In 1938, just as he finished his university studies, Césaire took a few weeks’ vacation on the coast of Yugoslavia. There he wrote in a burst of energy his Cahier d’un retour au pays natal (Notebook of the Return to My Native Land), his best known series of poems. In 1939, he returned to Martinique having married another teacher from Martinique who was also trained in Paris. Both started teaching at the major secondary school of Martinique and started being politically active. However, by 1940, Martinique was under the control of the Vichy government of France and political activity was firmly discouraged. Thus Césaire concentrated on his writing. He met André Breton who spent the war years in the USA. Breton encouraged an interest in the history and culture of Haiti. While Haiti is physically close to Martinique, Haitian history and culture is often overlooked — if not looked down upon — in Martinique. Césaire wrote on the Haitian independence leader Toussaint Louverture as a hero, and later a play in 1963 La Tragédie du roi Christophe largely influenced by the early years of the dictatorship of Francois Duvalier.

Aimé Césaire (1913-2008)

With the end of the Second World War, the French Communist Party had one third of the seats in the Parliament of the newly created Fourth Republic. The French Communists were looking for potential candidates from Martinique where the Party was not particularly well structured. They turned to young, educated persons who had a local base. Césaire, with his Paris education and as a popular teacher at the major secondary school fitted that bill. He was elected the same year both to Parliament and to the town hall. When in Paris, he took an active part in cultural life, especially with African students and young intellectuals. In 1947, along with the Senegalese Alioune Diop and Senghor, he founded the journal Présence africaine which later became also a publisher of books and the leading voice of the negritude movement.

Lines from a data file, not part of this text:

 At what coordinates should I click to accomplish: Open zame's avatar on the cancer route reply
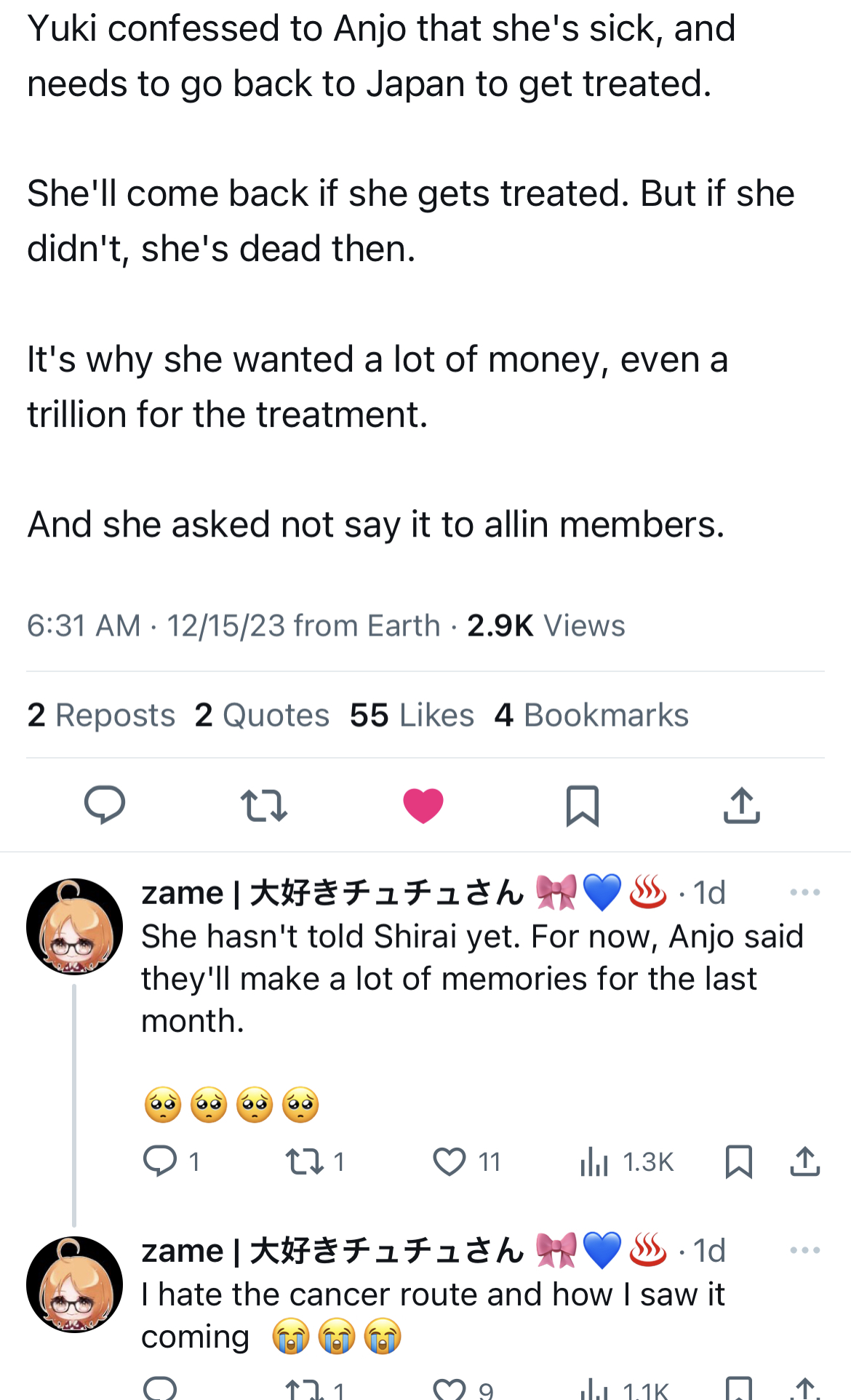(74, 1284)
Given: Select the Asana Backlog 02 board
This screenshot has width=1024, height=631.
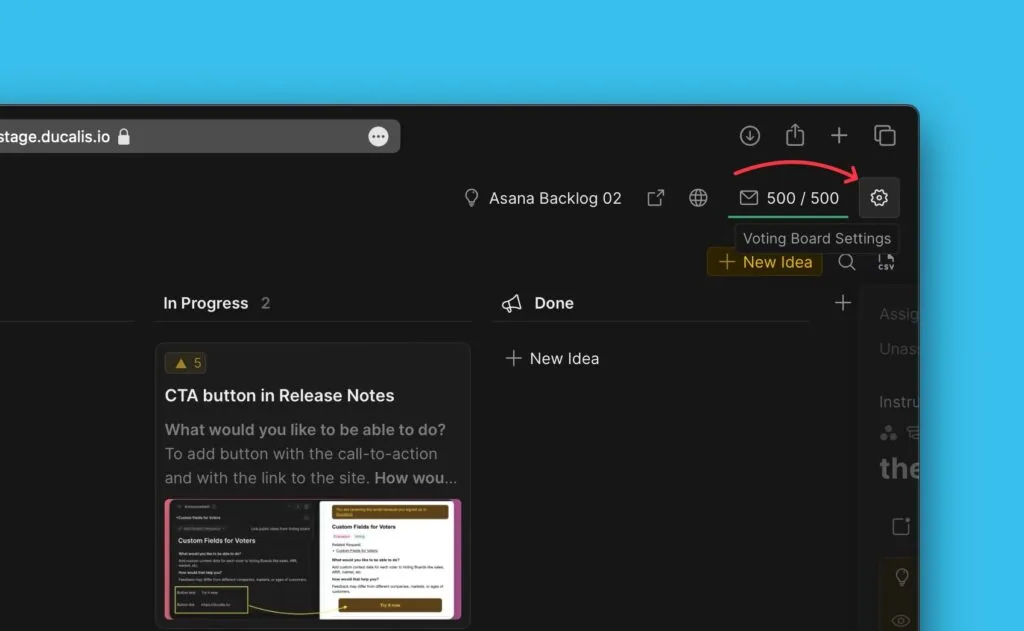Looking at the screenshot, I should [x=543, y=198].
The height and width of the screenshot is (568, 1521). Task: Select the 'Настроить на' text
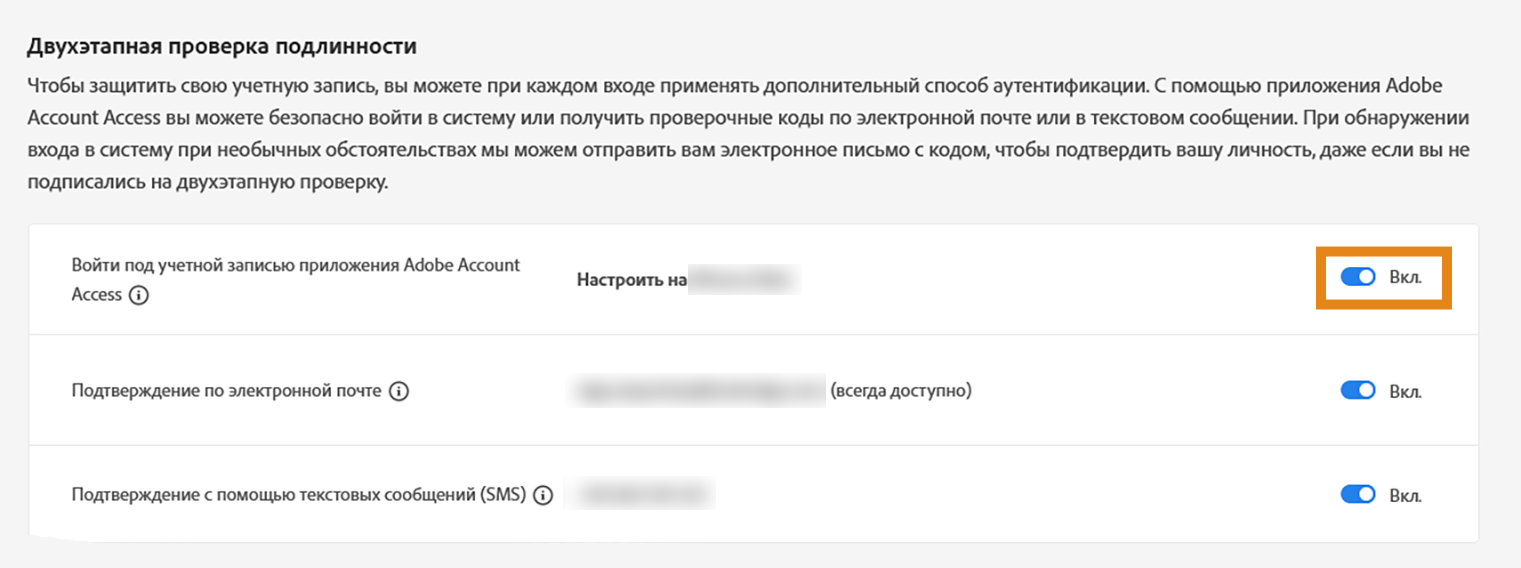tap(631, 281)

As the French Communist Party had a rule of tight party discipline, Césaire played no independent role in the French Parliament until he left the Party in 1956. However, his 1950 Discours sur le Colonialisme, at the same time violent and satiric became the most widely read anti-colonial tract of the times, calling attention to the deep cultural roots of colonial attitudes. After 1956, most of his efforts in Parliament were devoted to socio-economic development for Martinique. His strong anti-colonial efforts were made outside Parliament, especially in the cultural sphere. Nevertheless, as a member of Parliament he could open doors that poets do not usually enter.

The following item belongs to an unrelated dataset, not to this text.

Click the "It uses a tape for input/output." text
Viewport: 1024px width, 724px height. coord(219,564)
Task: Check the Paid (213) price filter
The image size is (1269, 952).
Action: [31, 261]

Césaire, who read English well, was interested in the writings of Langston Hughes whose poems were close in spirit and style. He translated into French some of the poems of the Negro poet Sterling A. Brown.

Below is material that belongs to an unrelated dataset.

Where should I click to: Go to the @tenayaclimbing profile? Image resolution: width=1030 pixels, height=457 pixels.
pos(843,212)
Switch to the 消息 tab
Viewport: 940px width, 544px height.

In the 1960s, Césaire turned increasingly to writing plays, especially on the history of Haiti, as the earliest independent State of the West Indies. These were verse plays as the actors’ dialogues were nearly poems. As the French African colonies became independent in the 1960s, he stressed that the end of colonialism was not enough but that colonial culture had to be replaced by a new culture, a culture of the universal, a culture of renewal. “It is a universal, rich with all that is particular, rich with all the particulars that are, the deepening of each particular, the coexistence of them all.”

 

René Wadlow is Senior Vice President and Chief Representative to  the United Nations Office in Geneva of the Association of World  Citizens.